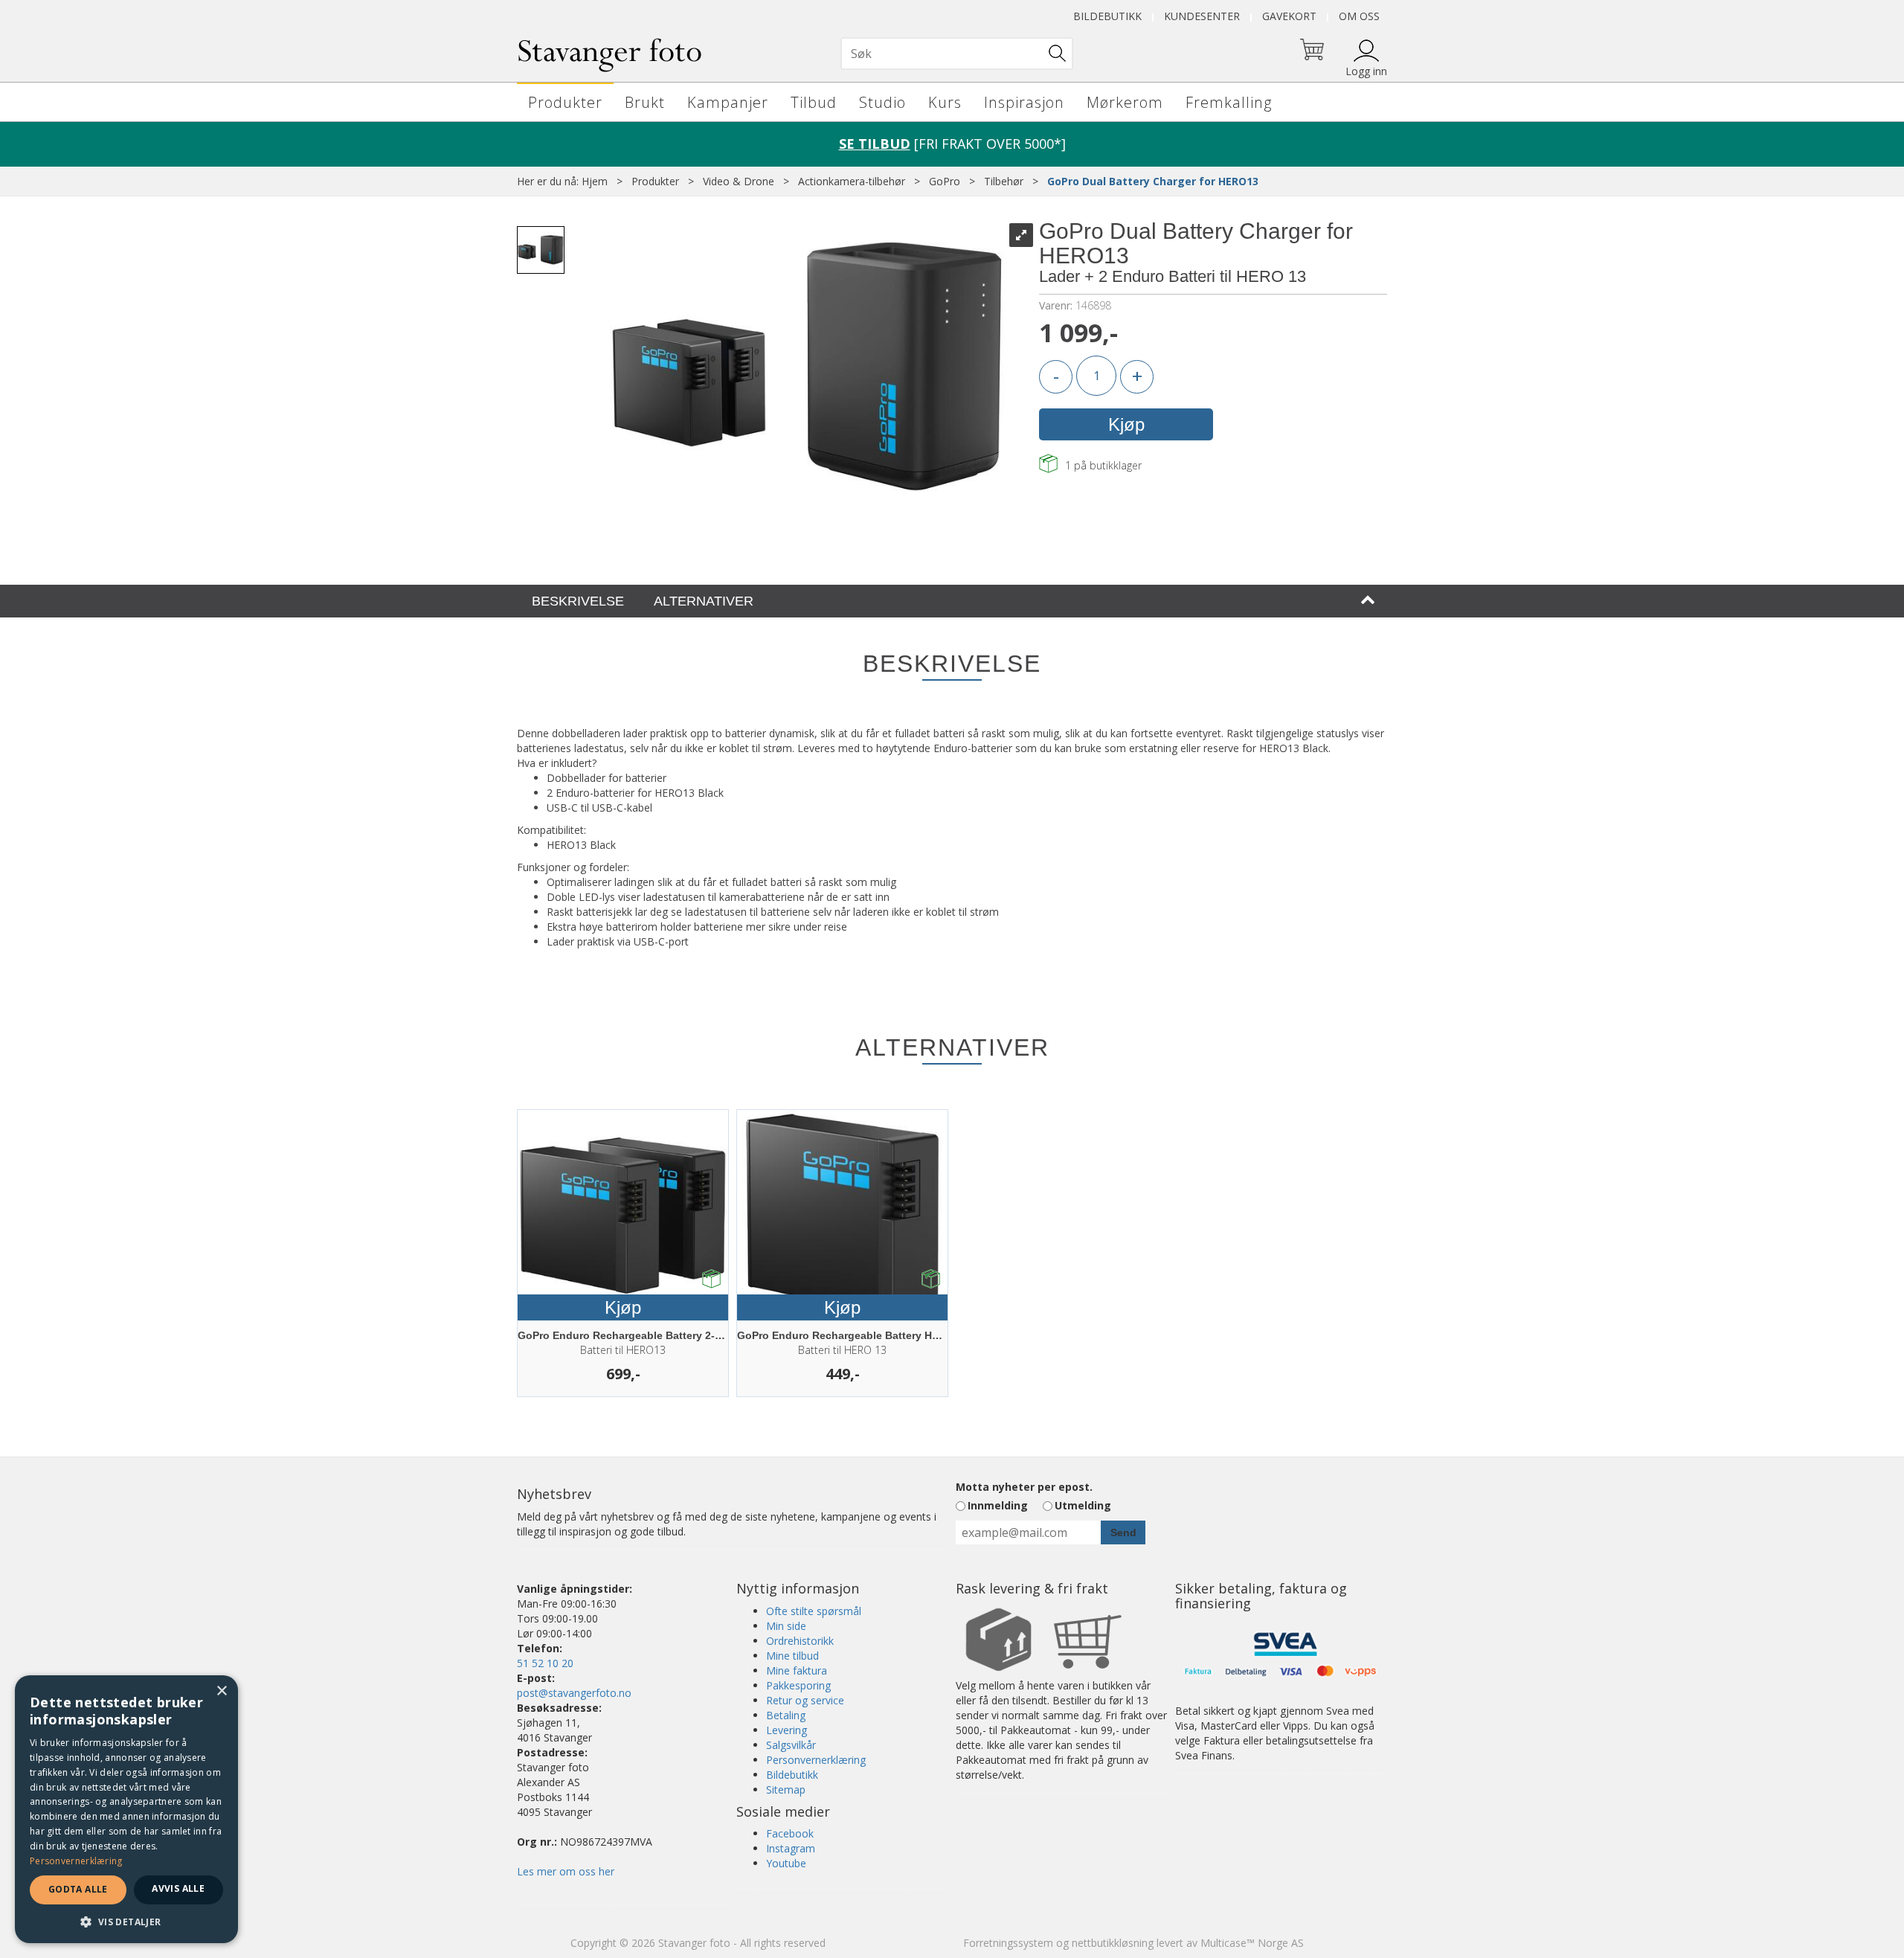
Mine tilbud (792, 1656)
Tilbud (814, 102)
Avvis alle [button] (178, 1888)
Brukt (645, 102)
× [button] (221, 1691)
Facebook (790, 1833)
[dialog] (126, 1809)
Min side (786, 1626)
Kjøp (1126, 424)
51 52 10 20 (545, 1663)
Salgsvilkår (791, 1745)
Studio (882, 102)
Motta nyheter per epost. (1024, 1487)
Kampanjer (727, 102)
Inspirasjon (1024, 102)
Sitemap (785, 1789)
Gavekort (1289, 16)
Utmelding (1083, 1505)
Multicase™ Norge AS (1252, 1943)
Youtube (786, 1863)
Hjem (595, 181)
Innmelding (998, 1505)
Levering (786, 1730)
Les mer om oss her (565, 1871)
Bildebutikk (1107, 16)
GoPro (944, 181)
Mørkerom (1125, 102)
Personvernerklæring (816, 1760)
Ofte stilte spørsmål (813, 1611)
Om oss (1359, 16)
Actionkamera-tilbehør (851, 181)
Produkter (565, 102)
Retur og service (805, 1700)
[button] (126, 1921)
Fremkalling (1229, 102)
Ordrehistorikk (800, 1641)
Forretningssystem (1008, 1943)
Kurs (945, 102)
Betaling (785, 1715)
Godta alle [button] (78, 1889)
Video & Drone (738, 181)
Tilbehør (1003, 181)
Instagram (790, 1848)
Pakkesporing (798, 1685)
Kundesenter (1202, 16)
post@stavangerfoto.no (574, 1693)
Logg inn (1366, 71)
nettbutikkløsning (1113, 1943)
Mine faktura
· · ·
- _What you are asked to do_:
Please go through the data above and copy every line that has the word "button".

- _Task solution_:
Avvis alle [button] (178, 1888)
× [button] (221, 1691)
[button] (126, 1921)
Godta alle [button] (78, 1889)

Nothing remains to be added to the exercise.